§ **Dataset**:
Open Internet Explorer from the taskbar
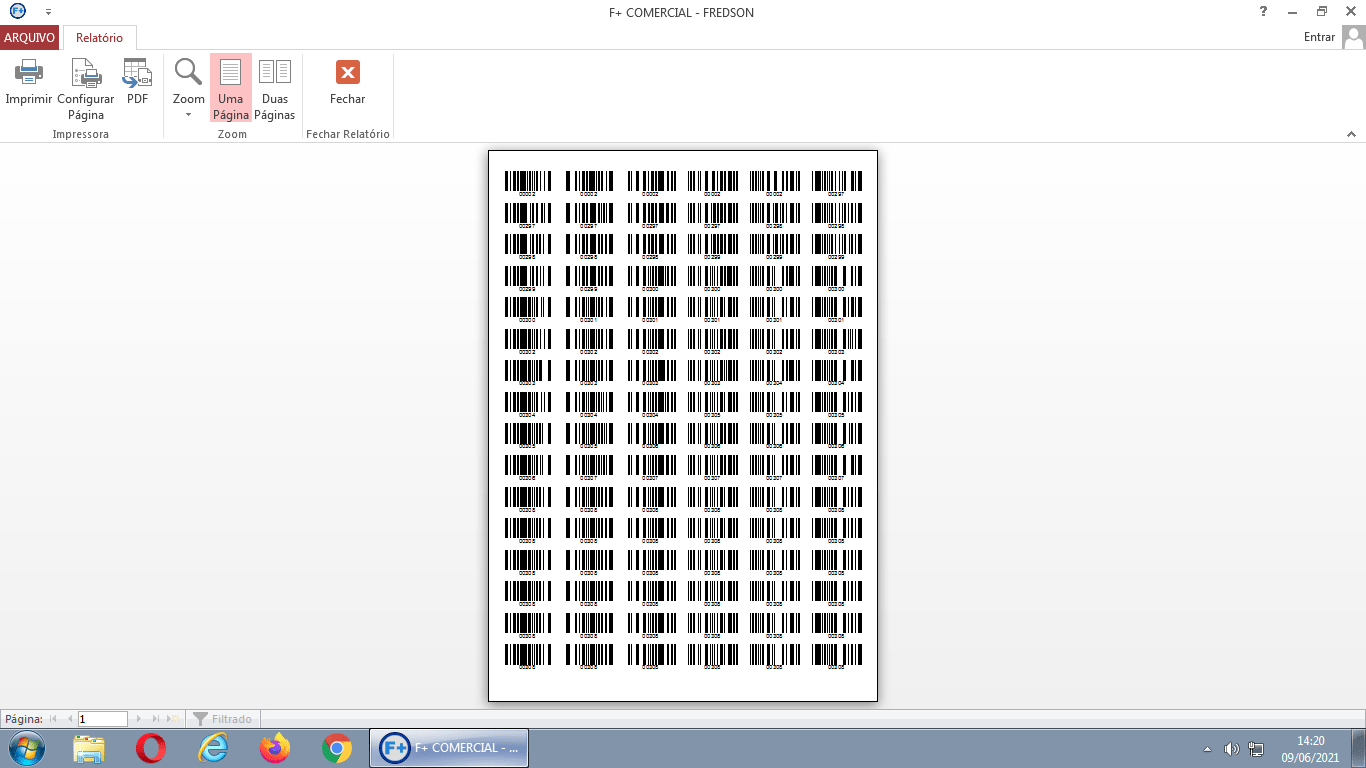Viewport: 1366px width, 768px height. [213, 748]
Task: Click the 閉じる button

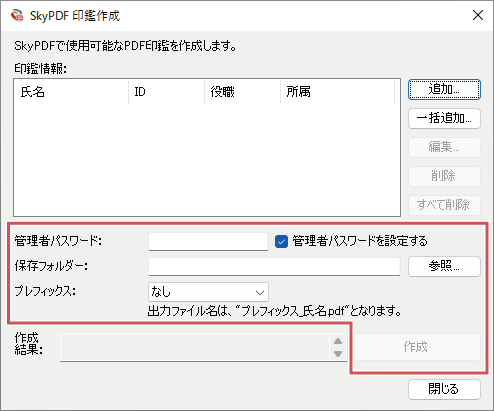Action: pos(444,389)
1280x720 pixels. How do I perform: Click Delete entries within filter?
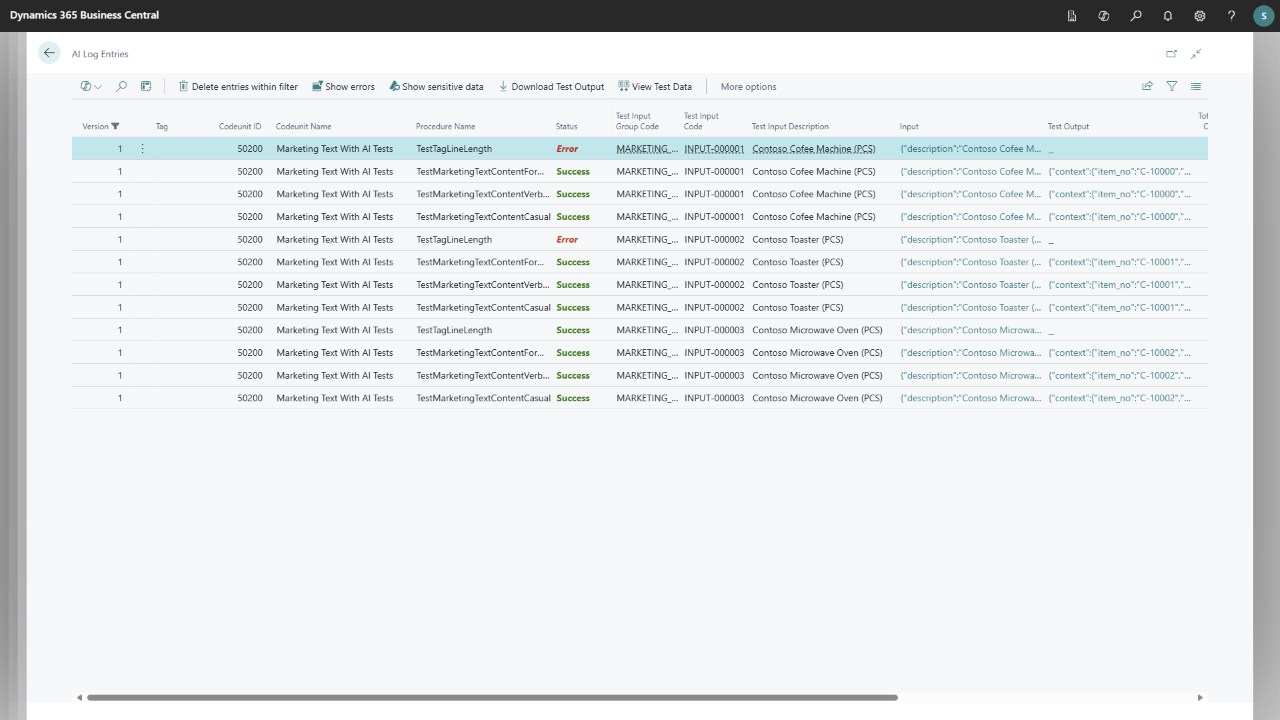[x=238, y=86]
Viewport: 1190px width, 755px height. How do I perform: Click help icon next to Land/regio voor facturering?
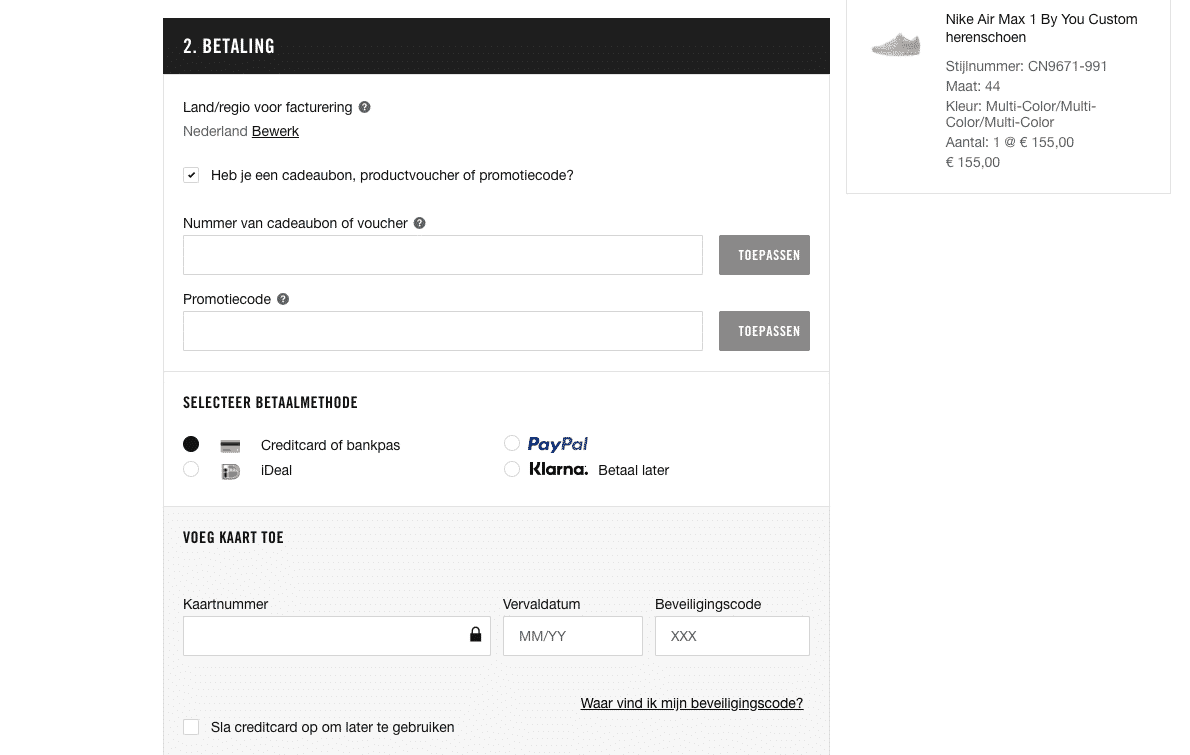(364, 107)
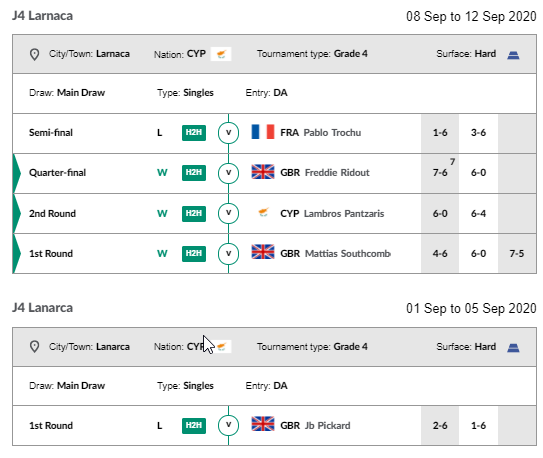Screen dimensions: 543x458
Task: Open player profile link Lambros Pantzaris
Action: pyautogui.click(x=344, y=214)

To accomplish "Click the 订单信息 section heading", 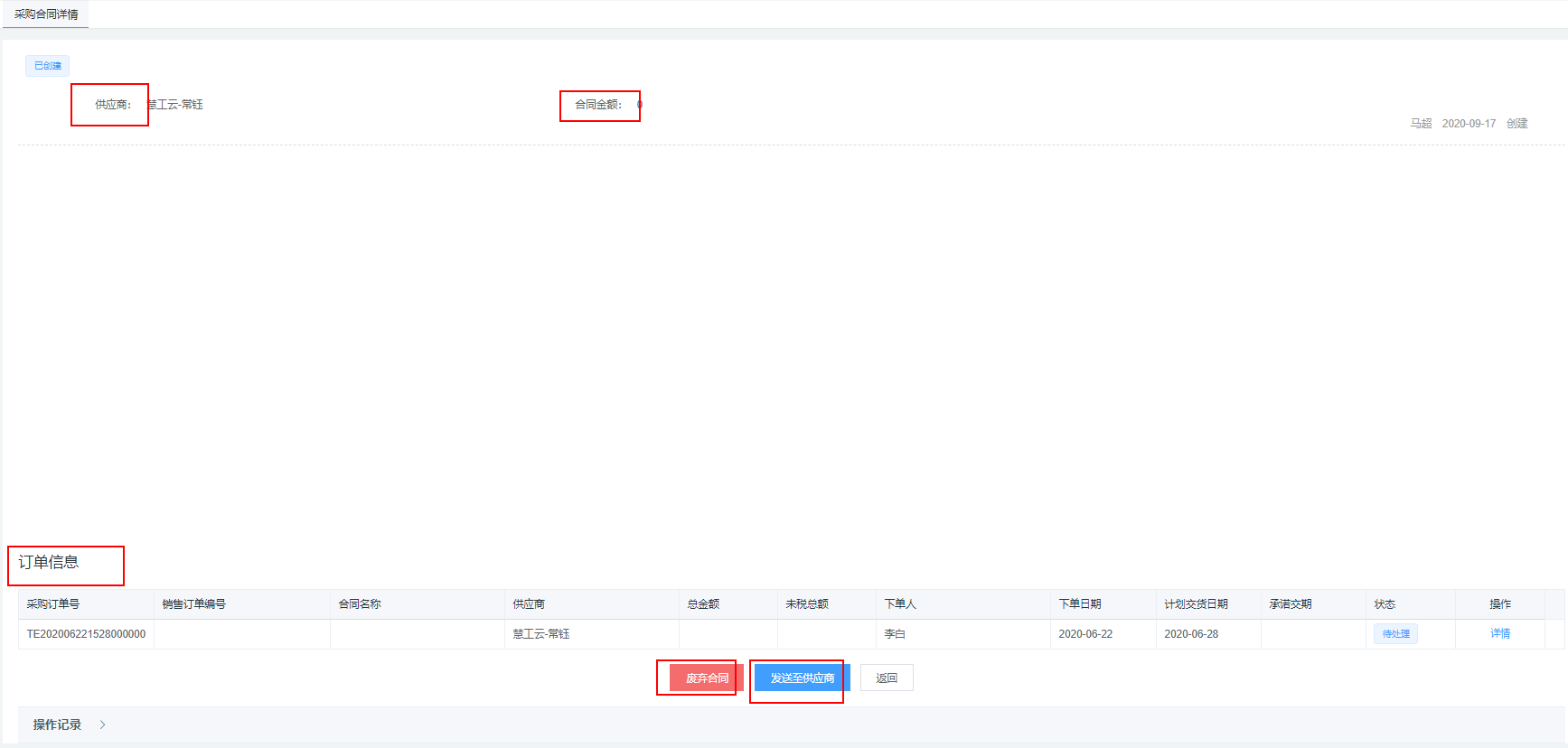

§ **Task requirements**:
Repeat only the lines from the line with "Task: Click the 閉じる button" to the end of the entries, including both the first and the last line, and drop every picture.

§ **Output below**:
Task: Click the 閉じる button

Action: pos(444,389)
1280x720 pixels. How do I perform: Click Delete entries within filter?
[x=238, y=86]
Viewport: 1190px width, 755px height. How do I perform: Click help icon next to Land/regio voor facturering?
(364, 107)
Screen dimensions: 543x458
Task: Open player profile link Lambros Pantzaris
Action: pyautogui.click(x=344, y=214)

To accomplish "Click the 订单信息 section heading", 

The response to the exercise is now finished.